COVID-19 made it clear that wellbeing initiatives are necessary in the workplace. This is because working from home felt more like living at work for many employees.
Burnout and stress is a leading cause of the ‘Great Resignation‘, so companies now need to make sure their employees are satisfied, healthy, and supported amid the stress of work life, familial stressors, and pandemic related-stresses.
33% of organizations increased their wellbeing benefit budget in response to COVID-19. Comparatively, only 19% of organizations are not doing anything to improve employee health and wellbeing.
Additionally, 41% of organizations expect their health and wellbeing budget to increase in the next 12 months and 55% report their budget will remain the same. The primary focus of wellbeing initiatives focuses on mental health, such as stress management.
Key issues such as menopause transition, sleep hygiene, men’s health issues, fertility treatment or issues, and menstrual health receive significantly less attention compared topics like provisions for working parents or guardians of children and bereavement.
Interestingly, organizations in the public sector are much more likely to include support for these underprioritized issues.
For instance, regarding menopause transition, 50% of public sector organizations offer provisions compared to 32% of non-profits and 26% of private-sector organizations.

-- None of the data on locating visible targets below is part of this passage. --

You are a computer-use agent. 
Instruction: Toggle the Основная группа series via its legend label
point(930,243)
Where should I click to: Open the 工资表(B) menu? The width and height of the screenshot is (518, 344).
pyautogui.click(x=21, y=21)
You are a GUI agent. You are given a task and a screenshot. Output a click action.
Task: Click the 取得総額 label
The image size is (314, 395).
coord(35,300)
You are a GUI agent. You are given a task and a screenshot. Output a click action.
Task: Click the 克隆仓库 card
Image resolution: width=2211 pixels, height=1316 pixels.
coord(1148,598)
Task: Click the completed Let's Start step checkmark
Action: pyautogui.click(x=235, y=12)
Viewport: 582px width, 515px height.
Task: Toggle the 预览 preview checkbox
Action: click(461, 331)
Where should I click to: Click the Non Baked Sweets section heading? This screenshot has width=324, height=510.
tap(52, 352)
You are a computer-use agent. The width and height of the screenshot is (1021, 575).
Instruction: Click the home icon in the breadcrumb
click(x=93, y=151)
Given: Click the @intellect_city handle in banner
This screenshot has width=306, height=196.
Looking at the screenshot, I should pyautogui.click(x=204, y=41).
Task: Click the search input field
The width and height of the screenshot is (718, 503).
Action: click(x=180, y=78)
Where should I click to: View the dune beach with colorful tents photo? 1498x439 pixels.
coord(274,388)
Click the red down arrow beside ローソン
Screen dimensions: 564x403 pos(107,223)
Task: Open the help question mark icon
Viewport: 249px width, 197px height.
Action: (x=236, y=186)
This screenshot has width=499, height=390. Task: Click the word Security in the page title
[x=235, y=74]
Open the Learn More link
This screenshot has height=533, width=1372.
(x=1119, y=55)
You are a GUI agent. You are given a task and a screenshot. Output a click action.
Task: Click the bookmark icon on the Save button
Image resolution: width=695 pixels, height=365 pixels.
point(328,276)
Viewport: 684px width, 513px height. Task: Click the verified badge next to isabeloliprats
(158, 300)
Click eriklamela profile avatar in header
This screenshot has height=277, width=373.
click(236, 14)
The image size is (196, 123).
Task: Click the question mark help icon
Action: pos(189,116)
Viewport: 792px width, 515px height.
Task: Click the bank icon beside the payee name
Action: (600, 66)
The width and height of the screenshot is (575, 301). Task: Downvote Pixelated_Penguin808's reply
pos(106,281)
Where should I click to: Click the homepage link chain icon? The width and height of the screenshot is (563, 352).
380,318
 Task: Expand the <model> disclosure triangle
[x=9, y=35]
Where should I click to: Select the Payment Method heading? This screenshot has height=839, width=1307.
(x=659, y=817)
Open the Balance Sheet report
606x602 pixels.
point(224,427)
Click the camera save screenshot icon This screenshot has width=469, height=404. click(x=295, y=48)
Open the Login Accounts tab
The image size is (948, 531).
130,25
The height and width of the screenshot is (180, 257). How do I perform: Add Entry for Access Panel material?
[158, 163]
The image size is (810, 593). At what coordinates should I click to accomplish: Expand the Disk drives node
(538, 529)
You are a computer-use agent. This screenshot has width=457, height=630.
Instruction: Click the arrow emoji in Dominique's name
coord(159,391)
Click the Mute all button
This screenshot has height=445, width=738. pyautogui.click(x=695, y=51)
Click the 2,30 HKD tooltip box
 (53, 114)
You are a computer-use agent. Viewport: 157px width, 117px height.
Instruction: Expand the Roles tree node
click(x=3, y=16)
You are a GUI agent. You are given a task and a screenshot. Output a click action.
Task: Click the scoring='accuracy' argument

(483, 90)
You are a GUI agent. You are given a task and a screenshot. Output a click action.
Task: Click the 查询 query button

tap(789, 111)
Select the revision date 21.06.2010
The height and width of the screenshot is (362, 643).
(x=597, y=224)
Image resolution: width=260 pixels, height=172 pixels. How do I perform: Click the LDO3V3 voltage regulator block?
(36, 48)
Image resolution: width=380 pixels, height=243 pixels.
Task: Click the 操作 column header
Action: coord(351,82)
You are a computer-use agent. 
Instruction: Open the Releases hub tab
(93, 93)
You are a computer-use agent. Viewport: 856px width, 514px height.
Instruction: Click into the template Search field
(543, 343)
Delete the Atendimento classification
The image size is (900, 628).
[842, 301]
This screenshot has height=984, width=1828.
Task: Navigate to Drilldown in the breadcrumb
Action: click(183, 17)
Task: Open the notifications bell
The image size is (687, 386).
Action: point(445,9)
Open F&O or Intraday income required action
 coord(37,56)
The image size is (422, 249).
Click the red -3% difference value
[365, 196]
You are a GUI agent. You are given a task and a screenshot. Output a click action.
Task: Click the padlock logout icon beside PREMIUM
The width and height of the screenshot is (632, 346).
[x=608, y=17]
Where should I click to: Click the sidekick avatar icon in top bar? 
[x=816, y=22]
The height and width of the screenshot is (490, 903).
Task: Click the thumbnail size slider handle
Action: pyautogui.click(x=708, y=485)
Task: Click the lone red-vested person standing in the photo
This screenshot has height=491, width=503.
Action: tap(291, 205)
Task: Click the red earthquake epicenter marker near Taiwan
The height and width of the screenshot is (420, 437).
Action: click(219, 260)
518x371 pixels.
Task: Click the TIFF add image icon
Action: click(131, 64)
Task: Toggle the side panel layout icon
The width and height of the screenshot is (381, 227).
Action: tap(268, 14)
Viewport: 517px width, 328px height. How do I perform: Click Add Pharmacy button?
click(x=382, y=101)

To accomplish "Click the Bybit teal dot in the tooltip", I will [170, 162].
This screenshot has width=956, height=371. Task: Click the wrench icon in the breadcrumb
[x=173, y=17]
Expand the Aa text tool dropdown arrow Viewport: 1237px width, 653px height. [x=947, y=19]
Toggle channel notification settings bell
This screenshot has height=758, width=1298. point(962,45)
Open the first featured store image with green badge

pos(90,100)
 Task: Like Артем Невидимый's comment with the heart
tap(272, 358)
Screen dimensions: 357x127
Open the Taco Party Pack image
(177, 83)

Do wellbeing provisions help workers?
While it is promising that employers know they need to focus more (and spend) on wellbeing tech and provisions for workers, are these methods actually yielding success?
20% of respondents told CIPD that health and wellbeing activity has not led to an uplift in wellbeing, while 40% report it’s too early to tell.
Although overall employees are unsure of the benefits of wellbeing initiatives, organizations with strategic approaches in place achieve far better outcomes than those that do not.
Regarding company performance, 27% of organizations with standalone health and wellbeing strategies report improved productivity compared to 5% of those that don’t.
A respondent from a large public sector health organization reflected: “Senior managers need to engage with all colleagues and not just assumed what they need. Different groups need different things.”
Clearly, managers need to step up and make sure that employer wellbeing initiatives are in line with worker needs. There is limited point in spending money on programs that employees won’t use.